Obviously Type I and Type II persons are likely to engage in what we call “complementary’ transactions, whereby Type I will seek advice (Child to Parent of the other) and Type II will be glad to give advice (Parent to Child of the other). So, for a while, an Undersure and an Oversure person may get along beautifully.
Eventually, however, either one or the other may not be as motivated to function according to type as is the other. So there may come a time when Undersure, whose Child expects support from Oversure, may be disappointed because Oversure may be using the Critical Parent instead of the Rescuing Parent or, – worse! Oversure wants to use his own Child (or Adult) for a change. The result is a crossed transaction. Similarly Oversure, eagerly dispensing advice to Undersure, may feel “discounted” (i.e. not suffiently appreciated) if Undersure responds rebelliously or wants to use his own Parent for a change. It is easy to imagine any number of variations of the painful frustration can occur for either type when seeking to communicate with the other in a way that once seemed satisfactory but now fails to generate the desired responses.

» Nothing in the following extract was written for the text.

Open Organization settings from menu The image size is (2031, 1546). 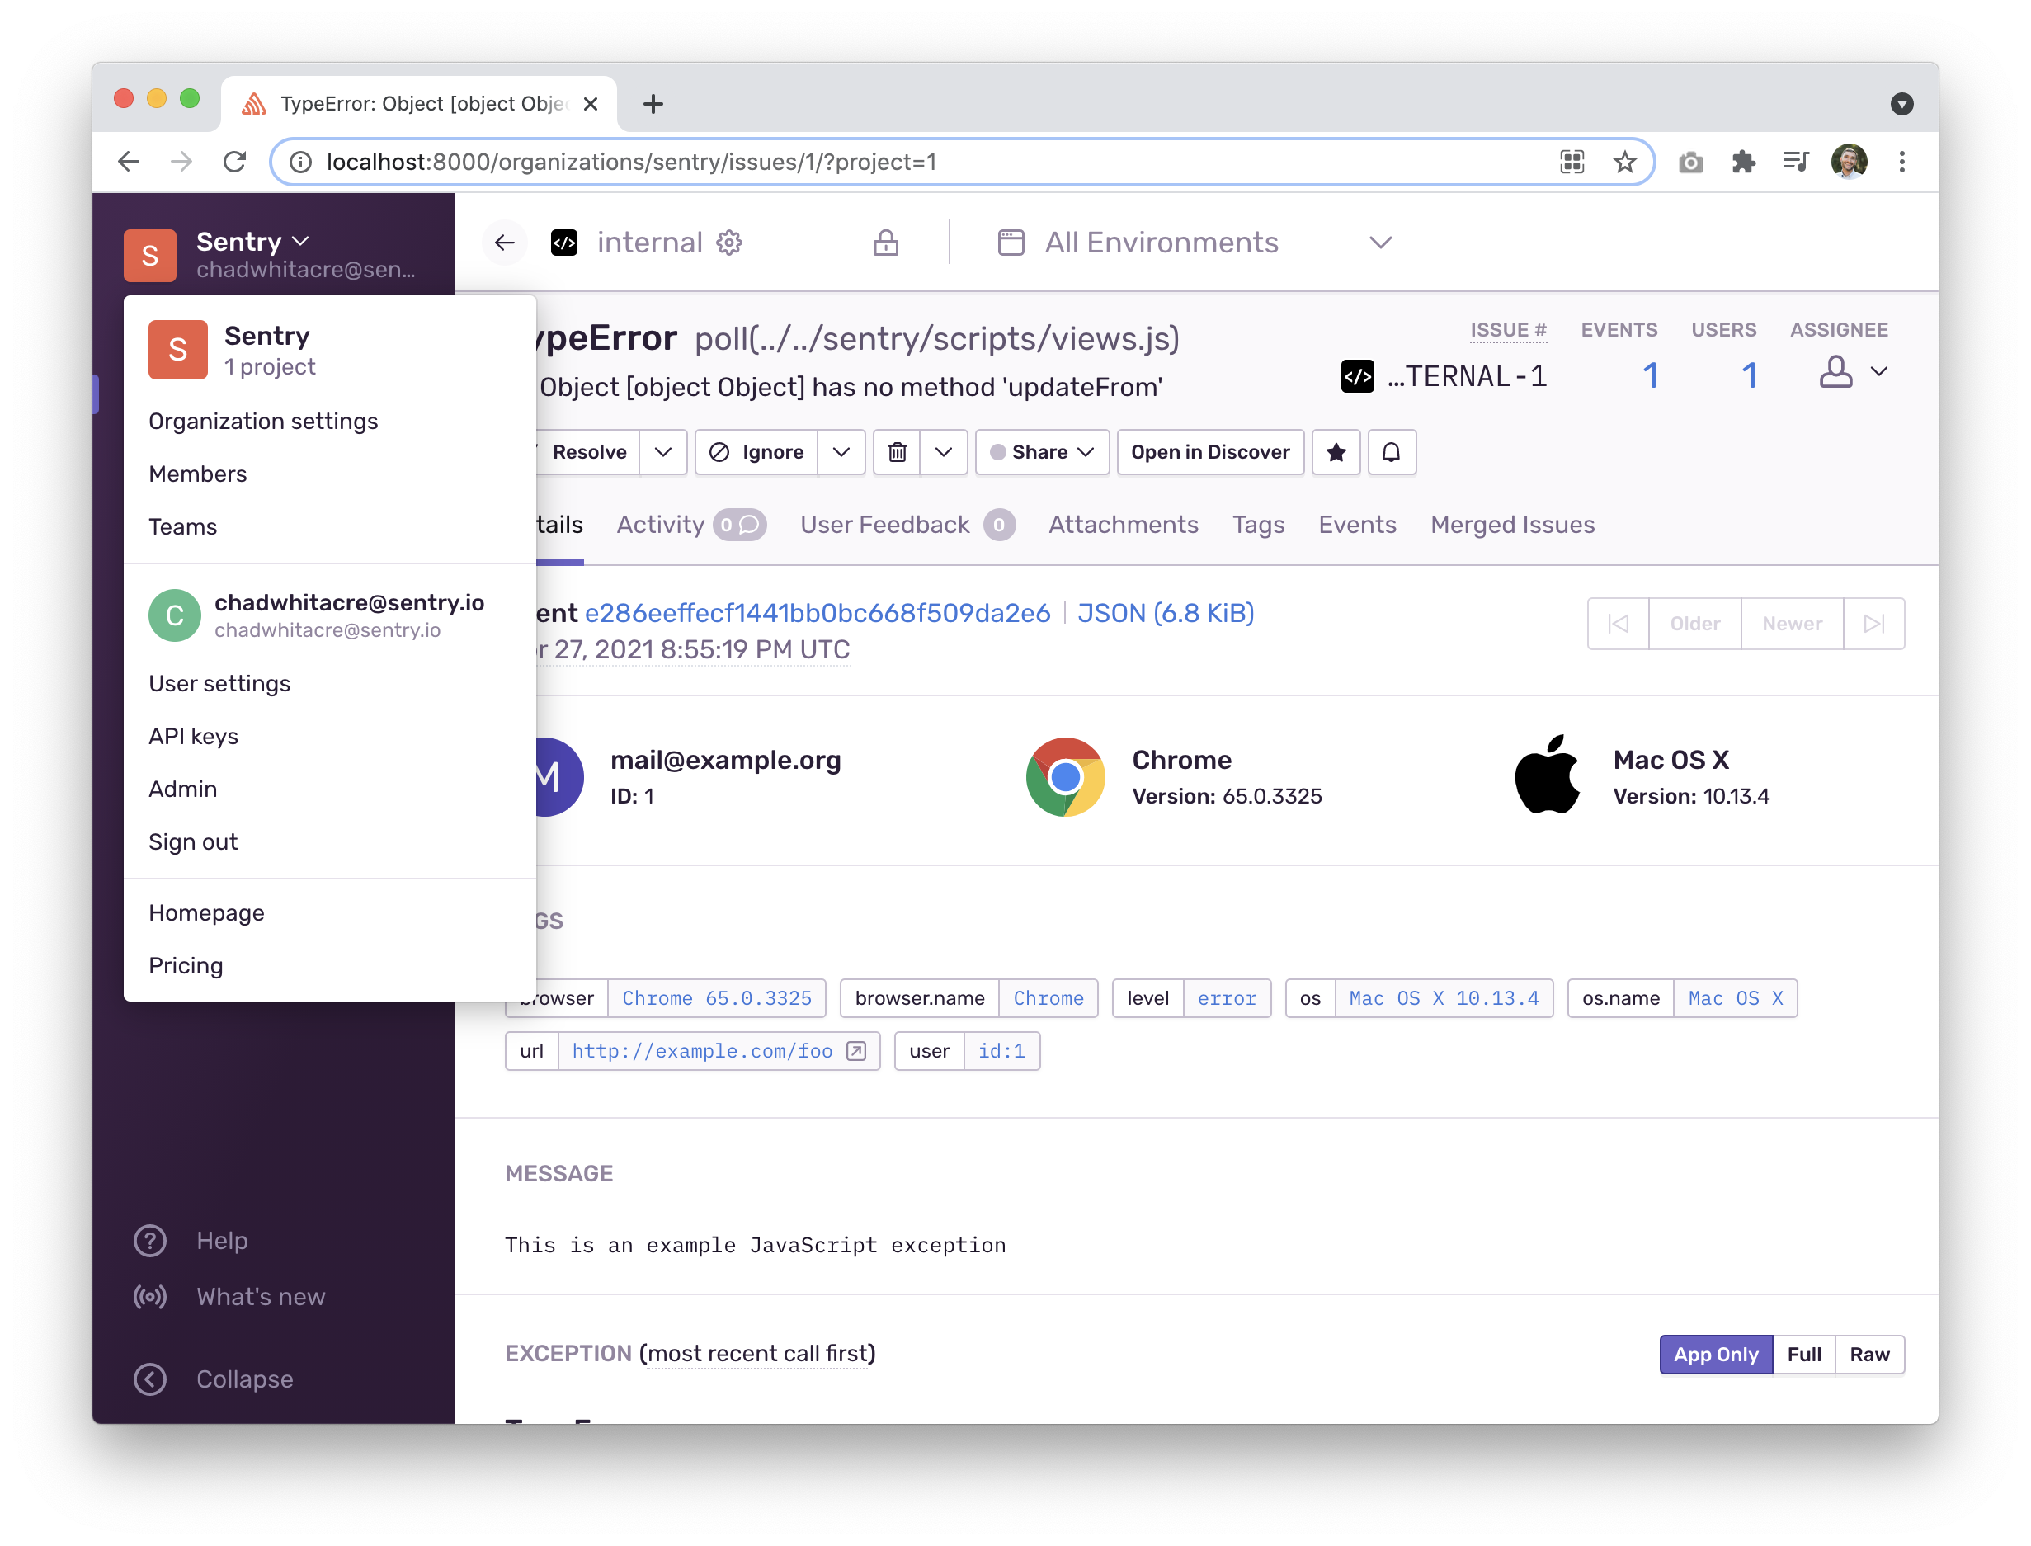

If either partner or both operate at a “third degree” level, crossed transactions can lead to very dangerous behavior. Communication can become just as bad or worse between two persons of a similar type if they operate on a “third degree” level. After enjoying much agreement for a while, two Type II persons may eventually become too competitive, or two Type I persons may feel let down by the other at crucial times, and sink into depression.